- Question electoral body’s credibility to hold by-elections
Malawi Electoral Commission (MEC) officials had a rude awakening in Lilongwe South Constituency when voters questioned the electoral body’s credibility to hold by-elections amid controversy surrounding the handling of the May 21 2019 Tripartite Elections.
The voters expressed their sentiments when MEC launched the by-elections at Malingunde in Lilongwe and Matenje Ward in Kasungu.
During the launch, people challenged MEC officials to explain why they should trust the commission to hold credible elections when they are being challenged in court over alleged flaws in the electoral process, especially the results management system for the presidential elections.
Developments at the Malingunde function coincided with the National Initiative for Civic Education (Nice) position as expressed by its executive director Ollen Mwalubunju who asked MEC to consider deferring by-elections in view of the fact that the elections petition case is inconclusive.
Besides Nice, the Human Rights Defenders Coalition (HRDC), Malawi Congress Party (MCP) and UTM Party also previously asked MEC not to proceed with the by-elections. The institutions have since described as arrogance MEC’s determination to proceed as planned.
MEC went to Lilongwe South Constituency to brief voters on the planned by-elections.
In response to questions on the electoral body’s credibility, MEC commissioner responsible for media Moffat Banda said: “The issue on elections is in court. We all don’t know what will come from there. But we know people have demanded that there should be an election…”
From the look of things, the people seemed to have many questions on MEC, but MCP aspirant Peter Dimba intervened and explained the importance of having the by-election in the constituency as soon as possible. He said further delays would mean denying people in the area representation in the National Assembly.
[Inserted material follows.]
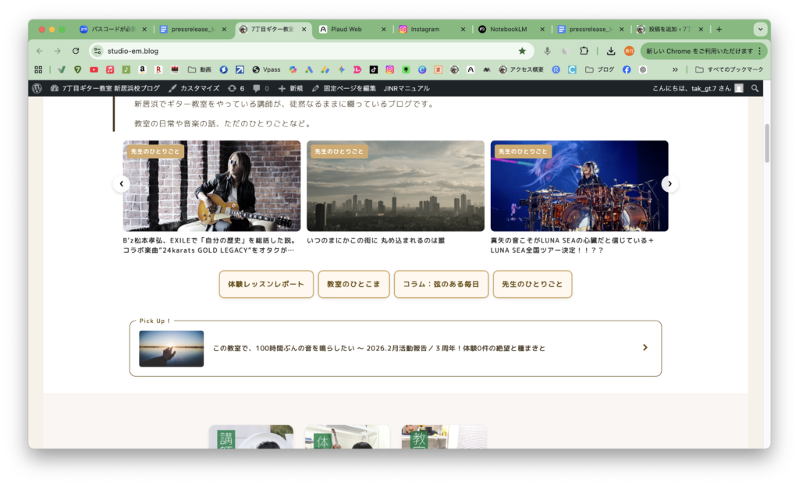Open the guitarist article thumbnail

pyautogui.click(x=211, y=186)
He said: “We have gone for five months without having representation in Parliament. What this means is that we are not accessing some of the constituency development funds others are getting. Let us understand that the case which is in court is about presidential results and not an MP.”
In an interview on Sunday, Mwalubunju said that despite committing to play a civic education role in the process, Nice still holds the view that MEC should not go ahead with the plan until the electoral dispute is resolved in court.
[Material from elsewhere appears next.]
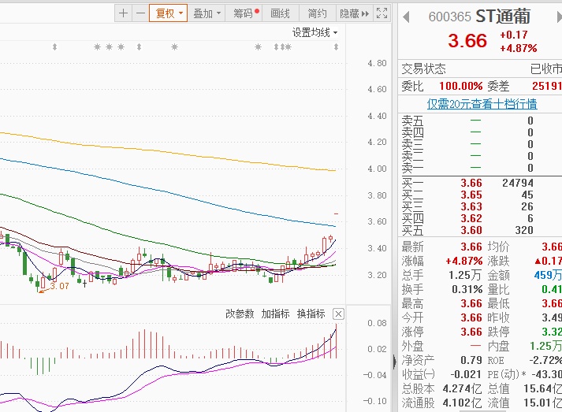Click 换指标 to change indicator
562x412 pixels.
pos(311,314)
He said: “As Nice, we will contribute in terms of providing civic education as we did in the tripartite elections. We will engage voters that they should vote for leaders who are development oriented.
“But we would prefer that MEC should defer the elections considering the situation. Wisdom should dictate that these elections should be deferred, considering the political situation.”
In a written response to a questionnaire, MCP publicity secretary Maurice Munthali faulted MEC for proceeding with the plan despite public criticism on the manner commissioners and their leader Jane Ansah managed the May 21 2019 presidential election results.
He said: “The issue here is not about whether MCP will take legal action or not. Rather, it is something to do with moral uprightness and institutional credibility, virtues that are nonexistent in our current Electoral Commission.
“Where one’s moral standing is found wanting and in this particular case we are talking of Jane Ansah and her Electoral Commission, where do they gather the strength to carry out an exercise that hinges on and demands high moral standards and undoubted credibility.”
UTM director of communications Joseph Chidanti Malunga shared similar sentiments, saying that the process is ill-timed, considering the political landscape. However, he said the party will participate in the process.